Les apparents désordres de ce monde ne peuvent être invoqués contre Dieu. Juge-t-on de l’administration d’un État, des mœurs des citoyens qui l’habitent par ce qui se passe dans les prisons ? La terre, avec ses misères et ses péchés, est à l’univers des esprits ce qu’un cachot est à un royaume. Tout porte à croire qu’il existe d’innombrables ordres d’intelligences plus heureuses et plus parfaites que l’homme. Notre vie est un moment, notre globe est un point dans le système total de la création divine. Nous admirons pourtant la splendeur des choses d’ici-bas : c’est que nous ne connaissons rien de mieux ; « mais si nous savions ce que c’est que d’être un ange pendant une heure, nous reviendrions en ce monde, fût-ce pour y occuper le trône le plus éclatant, avec beaucoup plus de répugnance et de dégoût que nous n’en aurions maintenant à descendre dans le cachot le plus horrible ou dans la tombe[1] ».

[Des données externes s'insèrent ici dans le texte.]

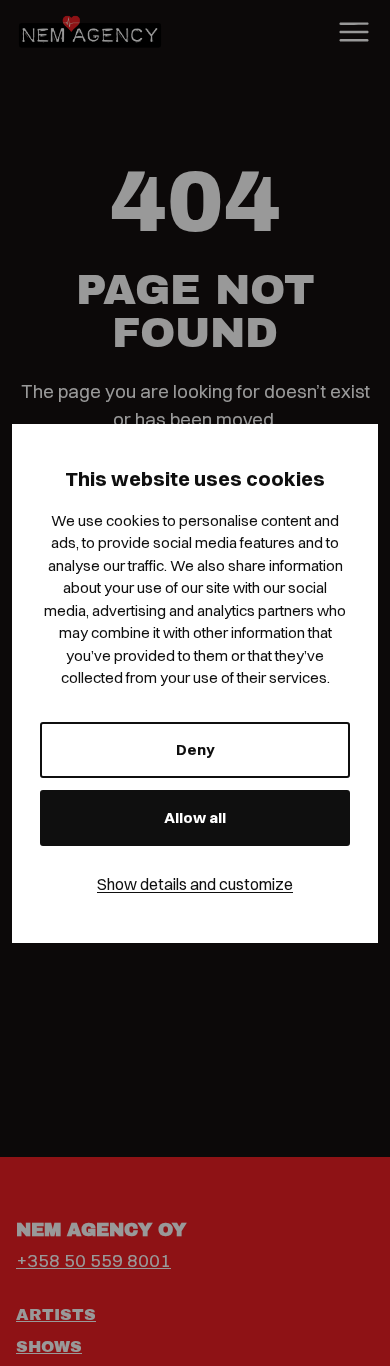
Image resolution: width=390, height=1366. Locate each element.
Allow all (195, 817)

Cet optimisme, qui n’est d’ailleurs pas fort original, a chez Berkeley une portée pratique plus grande que chez Leibniz, car il ne s’embarrasse d’aucune considération métaphysique. Leibniz suppose une infinité de mondes possibles, distingue la nécessité géométrique de la nécessité morale, parle de volonté antécédente et de volonté conséquente, prétend concilier la prescience et la providence divine avec une liberté humaine que sa théorie supprime : c’est un imposant appareil de spéculations profondes dont s’enchante la pensée pure, mais qui n’ont, je le crains, que peu d’action sur la conduite. Berkeley, pour qui la philosophie a comme unique objet de rendre les hommes meilleurs, l’allège et la simplifie à l’excès. Il a déjà fait l’économie de la substance matérielle ; il a réduit la psychologie à ce qui est essentiel pour que l’homme trouve dans la conscience de son activité et de ses perceptions la preuve de la causalité et de l’intelligence divines ; il se borne à constater en Dieu même ce qui seul nous importe réellement pour bien vivre : la puissance, la sagesse, la justice, la bonté. Il n’en faut savoir davantage pour la pratique. Dieu est infini, sans doute, mais cette notion d’infinité est pleine d’embûches, de contradictions ; en elle-même, elle est une abstraction inintelligible[2], comme la matière-substance, comme le temps et l’espace. Elle a peuplé de chimères les mathématiques et la géométrie. Gardons qu’elle n’embrouille aussi la théologie naturelle ; il sera

  1. Alciphr., IV, 23.
  2. Princ. of Human Knowledge, sect. 130, 131, et Analyst.